第28話 傭兵国家


「魔王の介入だと!?」


 ハイアット帝国にある、とある豪奢な一室。お国の幹部達が集い、戦争における作戦を練っていたが、とある情報筋からその情報を手に入れた。


「はっ。現在、十数万の魔王軍が我々ハイアットに向けて軍を進行中にございます」


「ギルガキアに軍を送ったのは間違いであったか……。この国に勇者はもう居ない。テルース殿を呼んでくれ」


 彼女一人で魔王軍をどうにか出来るだろうか。いや、あのマルス殿でさえやられてしまったのだ。マルス殿に実力で劣るテルース殿では手に負えないのではなかろうか。


 そう思案する皇帝と同じように、各国の重鎮はこの出来事を重く受け止めていたが、むしろこの事態を楽しもうとする国すら存在していた。


 ◇


「ハロルド、密命だ」


「はっ。中将、なんでも言ってください」


「お前は、傭兵国家ゼルドナに行って武功立ててこい」


「傭兵国家に、ですか」


「ああ」


 ハロルドは今回連れていった吸血鬼族のひとり。吸血鬼族は他にもリリアーヌ、ジュリア、アルフレッドといるのだが、他のメンツは少々くせが強いため今回の作戦には不向きと判断したのだ。


 リリアーヌは有能ではあるが、それ故に手元に置いておきたい。

 ジュリアは元魔人と言うだけあり、異形の角を生やしている。これでは人族の社会には潜り込めない。

 アルフレッドも見た目のもんだがある。見た目が知的すぎる。傭兵国家に派遣するならアルフレッドのような弱そうな見た目のやつより強そうなやつの方がいい。


 それに対してハロルドは元オーガなだけあり、見た目の威圧感が良い。
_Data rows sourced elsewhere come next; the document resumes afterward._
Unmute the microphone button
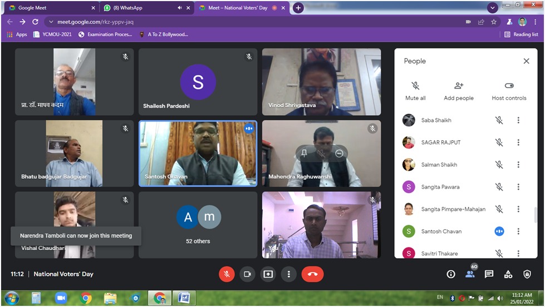This screenshot has height=307, width=545. click(227, 274)
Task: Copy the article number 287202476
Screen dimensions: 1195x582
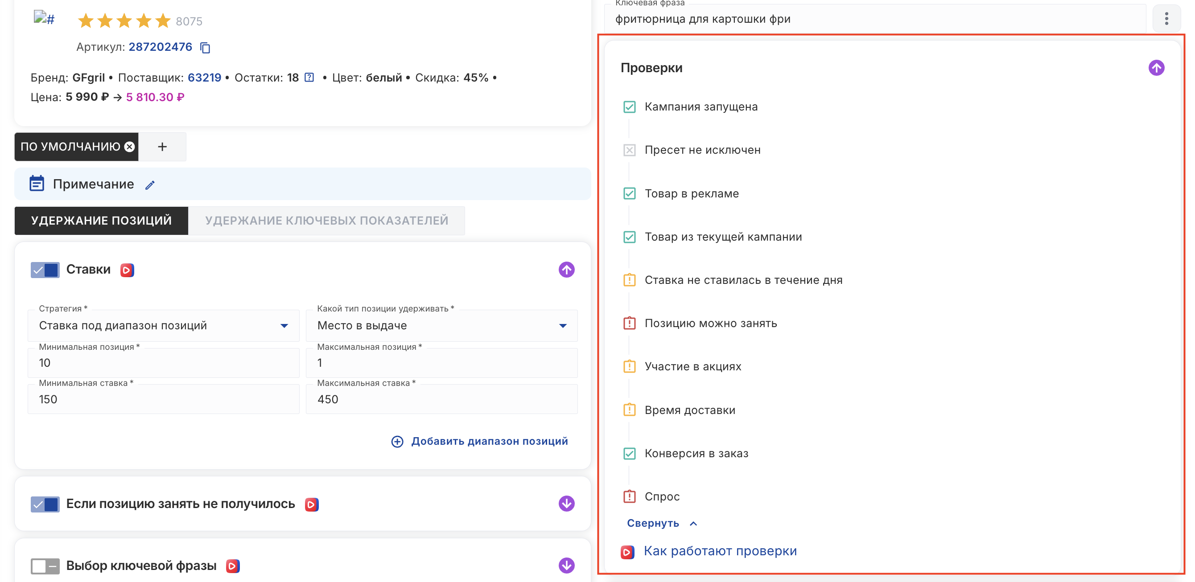Action: [x=205, y=47]
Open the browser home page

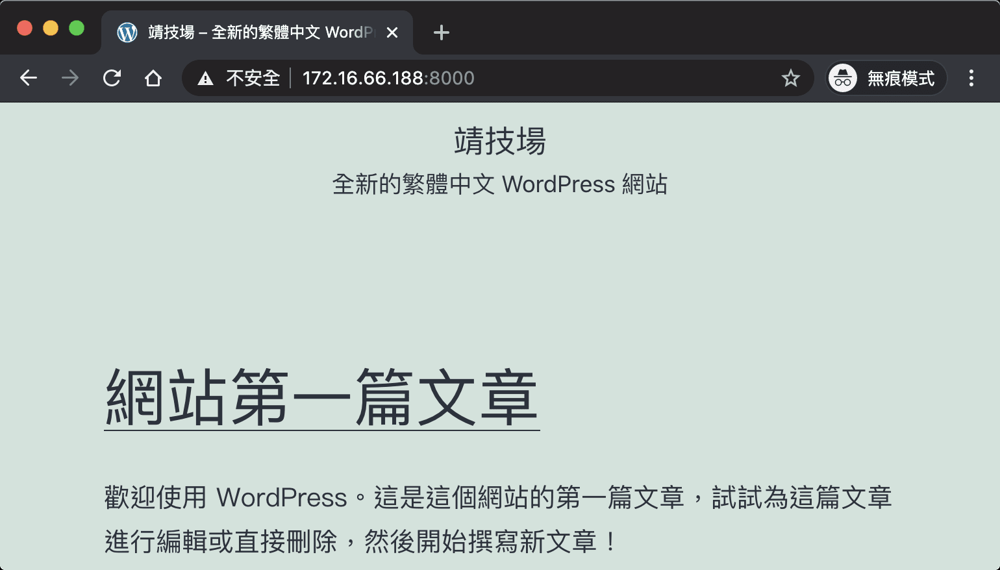(x=153, y=78)
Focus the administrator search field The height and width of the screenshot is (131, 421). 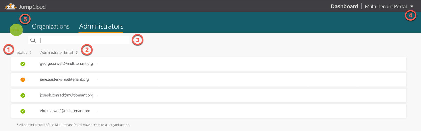(x=79, y=40)
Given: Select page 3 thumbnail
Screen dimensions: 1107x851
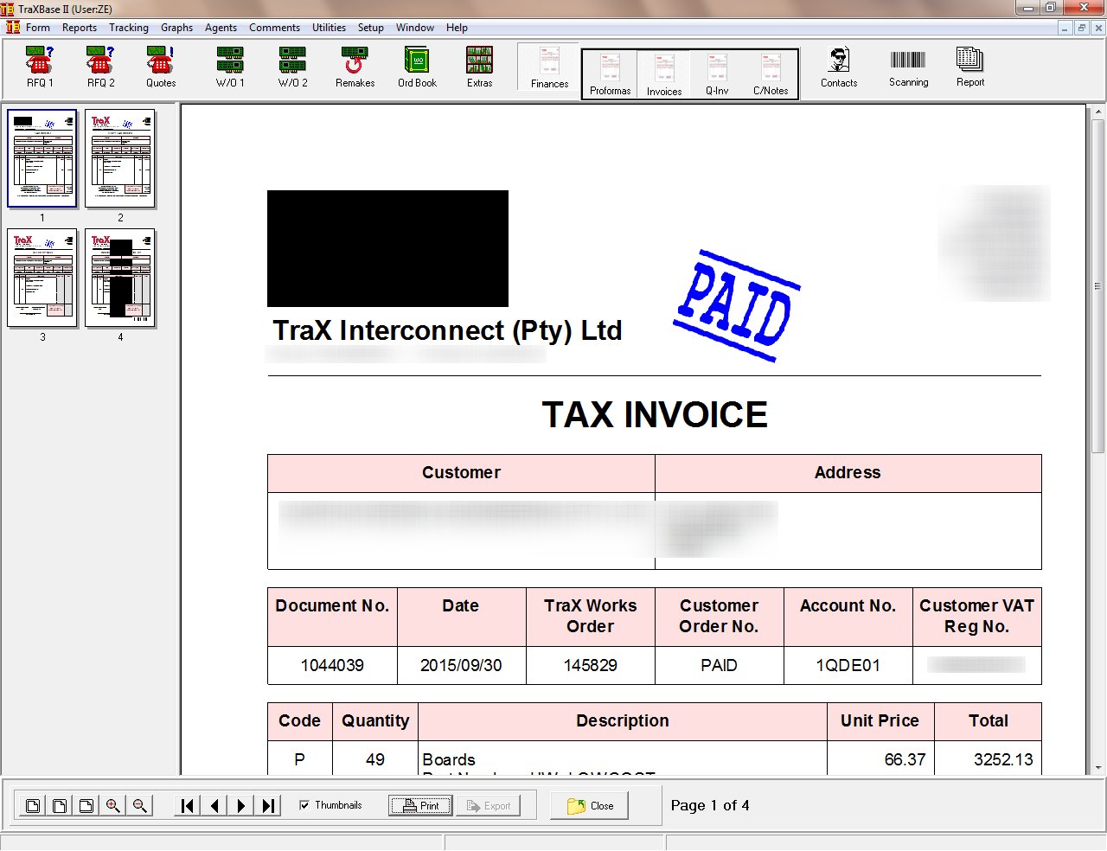Looking at the screenshot, I should coord(42,278).
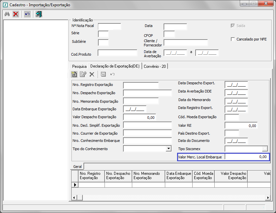Open the Convênio - 20 tab
Viewport: 276px width, 213px height.
tap(155, 66)
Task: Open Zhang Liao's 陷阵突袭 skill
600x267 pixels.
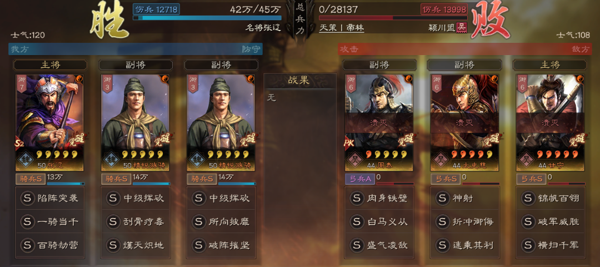Action: (50, 199)
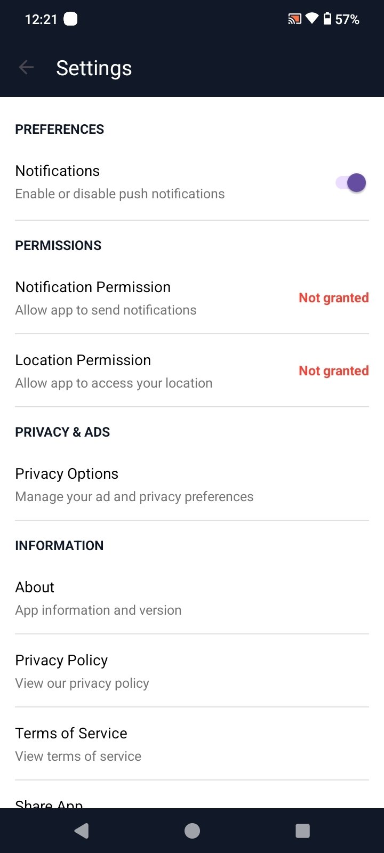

元は筋骨隆々だったが、吸血鬼になりスマートな見た目になったことで細マッチョ……よりはムキッとしている感じだ。それに、元オーガと言うだけあり、近接戦闘が強い。傭兵国家において、魔法達者よりも、近接の武闘派の方が出世しやすい。


「お前のやることはひとつだ。武功を立ててゼルドナの中枢に潜り込め」


「……最初から潜り込むのはなしなんですか?」


「お前、そういうの好きか? 魔法で偽って内部に侵入するの好かんだろ」


「まぁ、そうですね」


 吸血鬼になったとはいえ、こいつは生粋のオーガだ。魔王軍内でも"戦闘バカ"と揶揄されるオーガがそんな姑息な手を使いたがるとは思えない。それに、これが成功すれば魔王軍の脅威が世界各国に知れ渡るだろう。


「よし、じゃあ作戦開始。頑張ってこいよ、ハロルド」


「はい!」


 気持ちいい返事をして、ハロルドは去っていった。ゼルドナは現在色んなところに喧嘩を売っているから、戦力はあるに越したことはない。ハロルドが武功を立てて中枢に潜り込めれば人族を一気に叩くチャンスにもなる。


 ◇



「オレにこんな大役任せてくれた大将の役に立つために、絶対に成功させてやる……!」


 と、言うか。まず傭兵国家ゼルドナがどんな国でどこにあるのか分からない。

 大将閣下に貰った地図ではレテンテ帝国のさらに西側、アワキムとアガヌボンに面していて大まかな国境が書かれているが、戦争を繰り返し勝利していることで、実際はもっと大きい国だと思われるな。「三重の上部辺りだ」って中将が言ってたけど、ミエってなんだろう。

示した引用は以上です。